TEXTO FORNECIDO:

++++

A CIA (o serviço de inteligência norte-americano), durante a guerra do Afeganistão, foi quem ensinou a Osama bin Laden muitas das sofisticadas técnicas terroristas que o sinistro milionário saudita está conjugando com o fanatismo islâmico suicida em sua guerra santa contra os Estados Unidos.

Agora a CIA e os outros dois grandes serviços de inteligência norte-americanos -o FBI (polícia federal norte-americana) e a Agência Nacional de Segurança, NSA- enfrentam um duplo desafio: proporcionar ao presidente George W. Bush um alvo para suas represálias e evitar novos ataques antiamericanos.

Depois de semear o terror no coração dos Estados Unidos com aviões sequestrados convertidos em projéteis, Bin Laden pode estar planejando ações com armas químicas, biológicas e até mesmo nucleares.

O inimigo que os Estados Unidos enfrentam é um que se move na sombra -um exército terrorista pequeno, eficiente e anônimo, que já foi capaz de evitar todos os sistemas de detecção, desde o espião em carne e osso até o grampo telefônico via satélite, passando pelo rastreamento de suas atividades na internet, através de programas como o sofisticado e polêmico Carnivore.

O compreensível afã dos Estados Unidos em castigar os responsáveis pelo ataque apocalíptico da terça-feira de maneira pronta e dura tropeça num primeiro obstáculo importante: identificar o alvo.

Principal suspeito
Embora as suspeitas se concentrem sobre Bin Laden, a grande pergunta permanece: onde está o milionário saudita convertido em chefe da Jihad (combate contra os obstáculos à fé muçulmana)? Qual é o seu centro de operações, se é que ele tem algum centro fixo no Afeganistão? Quem são seus padrinhos?

++++

AMOSTRA DOS DADOS:
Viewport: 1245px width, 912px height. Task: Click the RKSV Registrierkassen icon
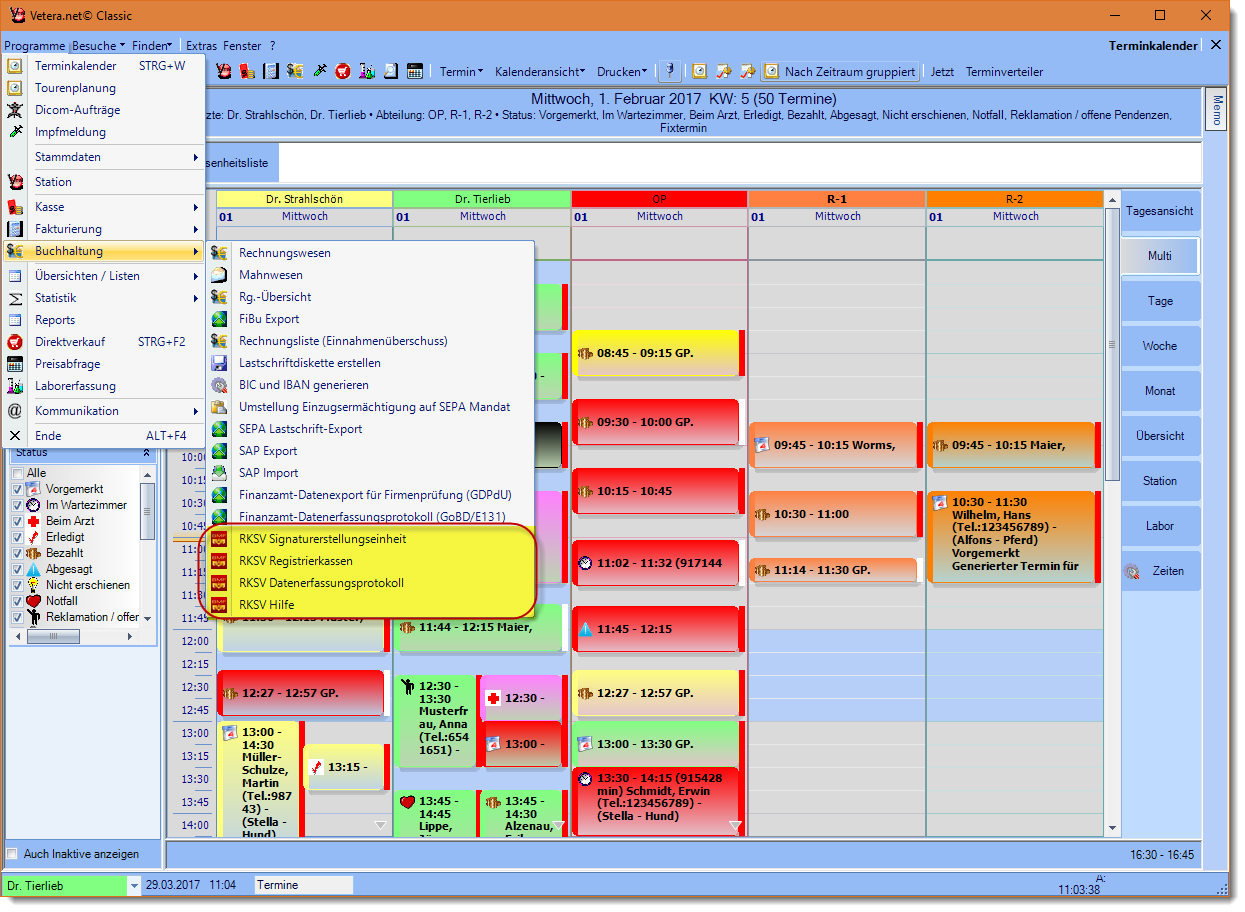click(x=219, y=561)
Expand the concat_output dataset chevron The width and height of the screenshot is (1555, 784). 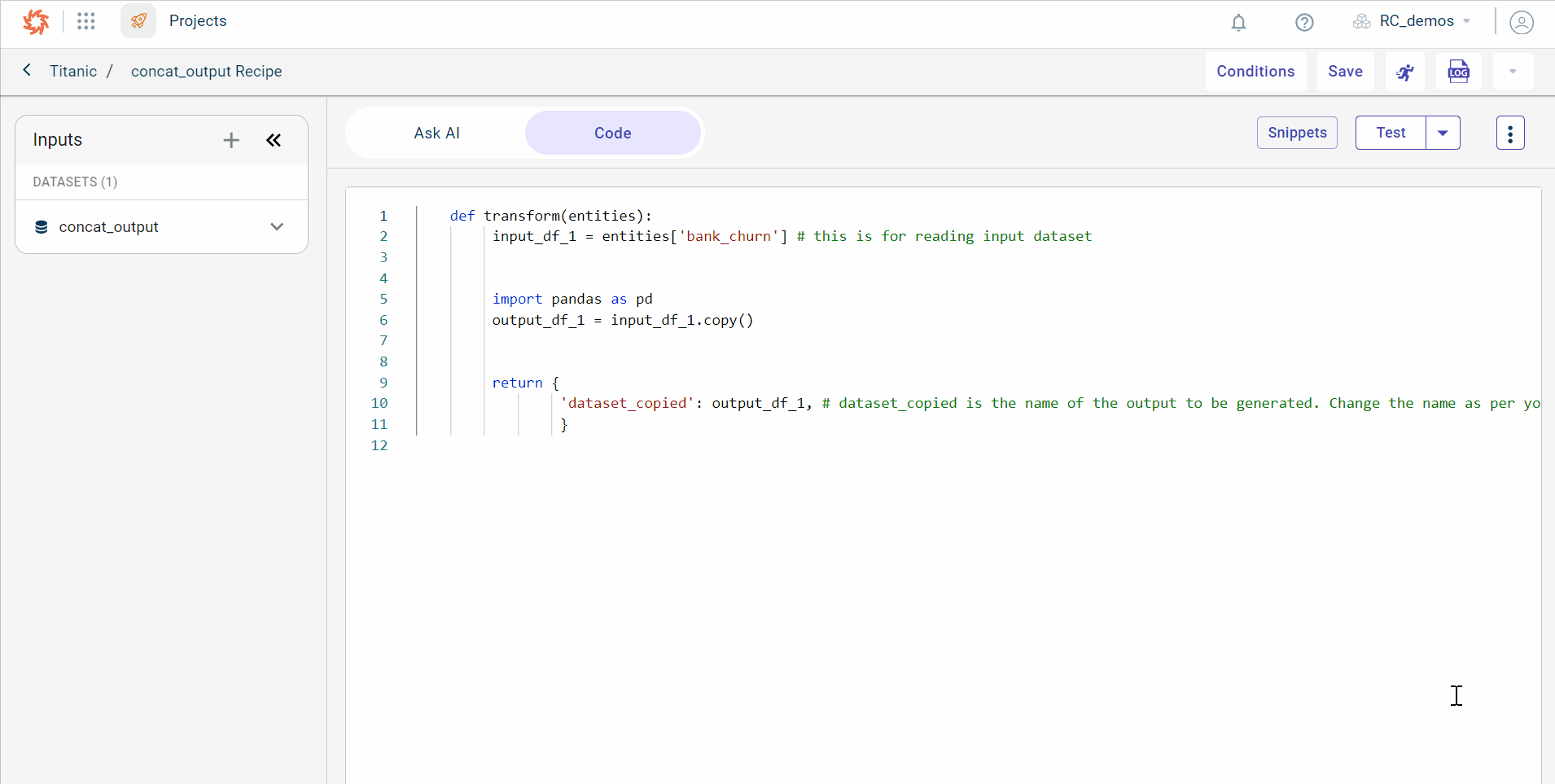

++++

ENUNCIADO: Quais são todos os serviços de inteligência norte-americanos citados no texto sobre Bin Laden? Os dados não serão necessários aqui.

SOLUÇÃO:
- CIA
- FBI
- Agência Nacional de Segurança (NSA)